Earlier this week, the Minister of State for Electronics and IT Rajeev Chandrasekhar had said that the government wants Apple to clarify if its devices are secure and why ‘threat notifications’ were sent to people in over 150 countries, given the company’s repeated claims about its products being designed for privacy.
Most of the names in the hacking attempt list are well-known people who are open critics of the Narendra Modi government.
The questions raised in this matter are a source of concern, as per many experts, who refocused attention on the 2021 Pegasus Project that revealed that over a dozen phones in India, belonging to politicians, journalists, human rights activists, and others, were infected with Israeli spyware.

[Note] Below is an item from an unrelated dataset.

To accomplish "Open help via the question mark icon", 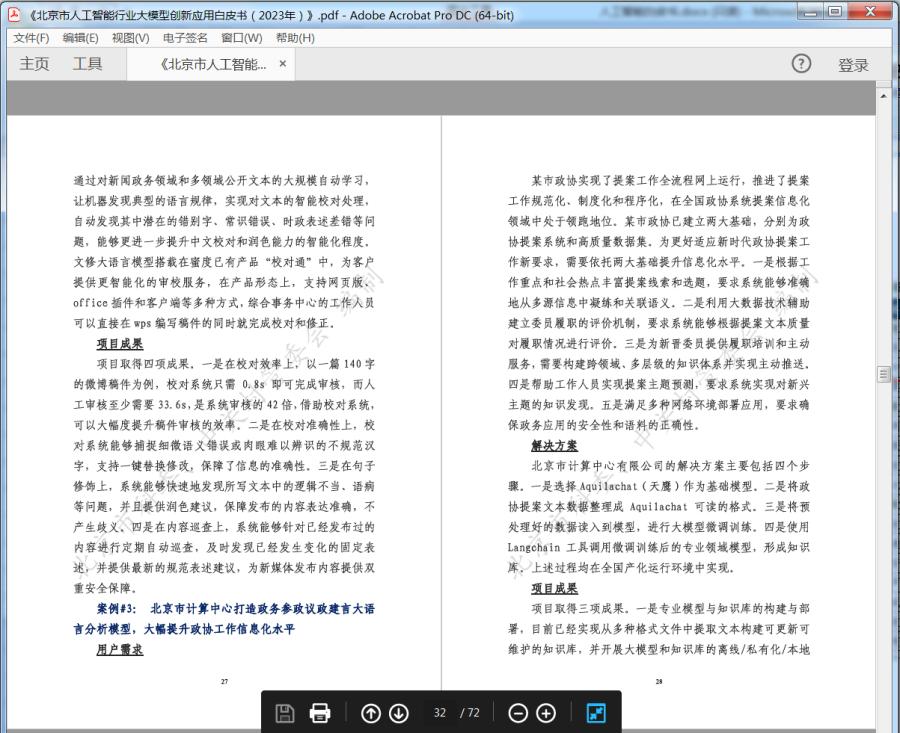I will pyautogui.click(x=801, y=64).
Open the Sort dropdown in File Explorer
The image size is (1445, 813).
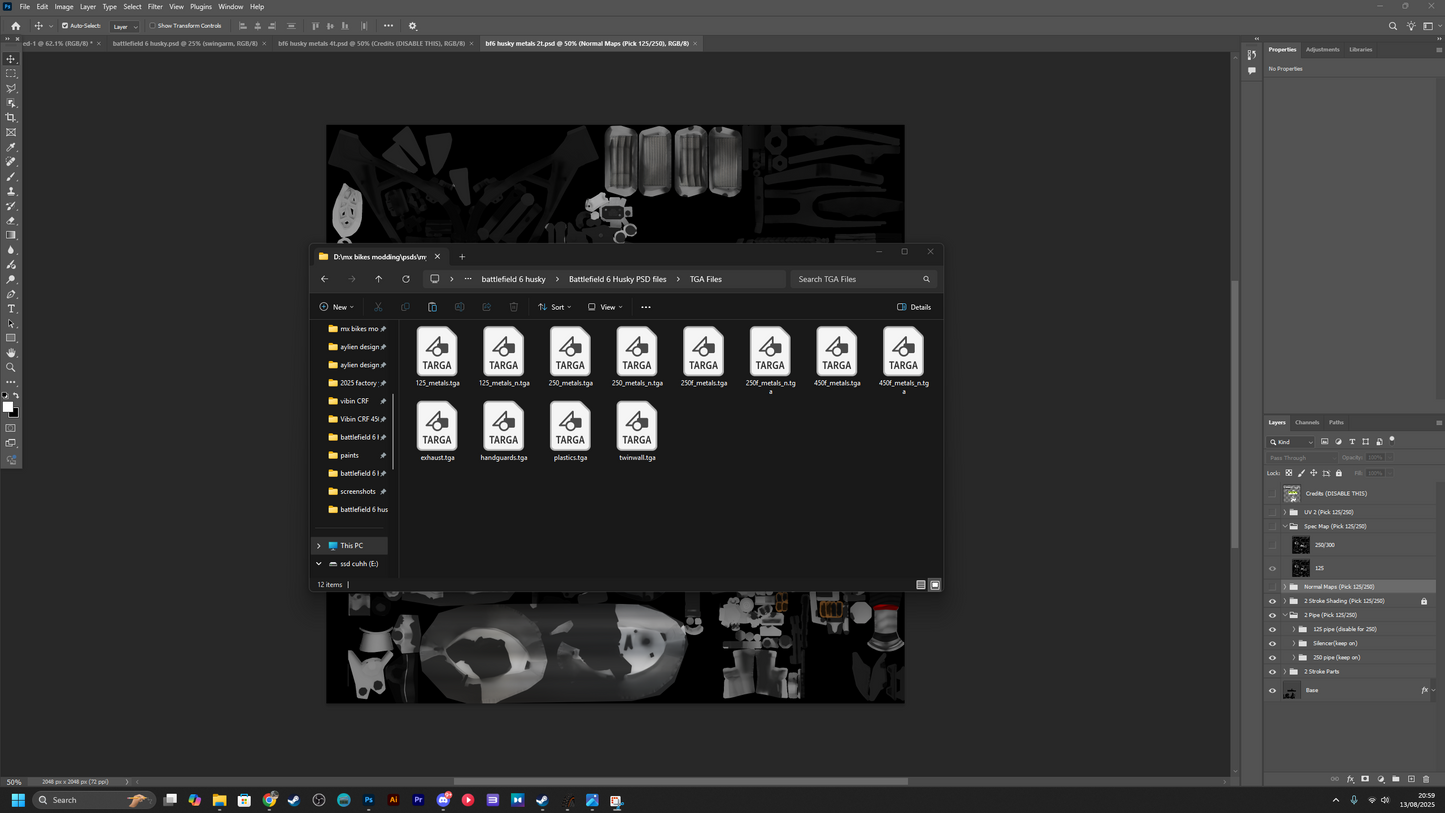[x=554, y=307]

The opposition members whose phones were infected with the spyware included then Congress president Rahul Gandhi, lawyers, a sitting judge, an election commissioner, the ousted CBI director and family members of such persons also, just before and after the previous general elections in 2019.
However, the Supreme Court-appointed committee investigating this matter noted that the Union government did not cooperate with its investigation, while adding that it found no conclusive evidence of spyware use in the examined phones.
The panel had submitted its final report to the apex court in August last year. However, the contents of the report are yet to be made public.
The government also did not explicitly deny that it uses Pegasus. With Apple’s notification pointing to an unknown state actor, all eyes will be on the government to see if it issues a denial.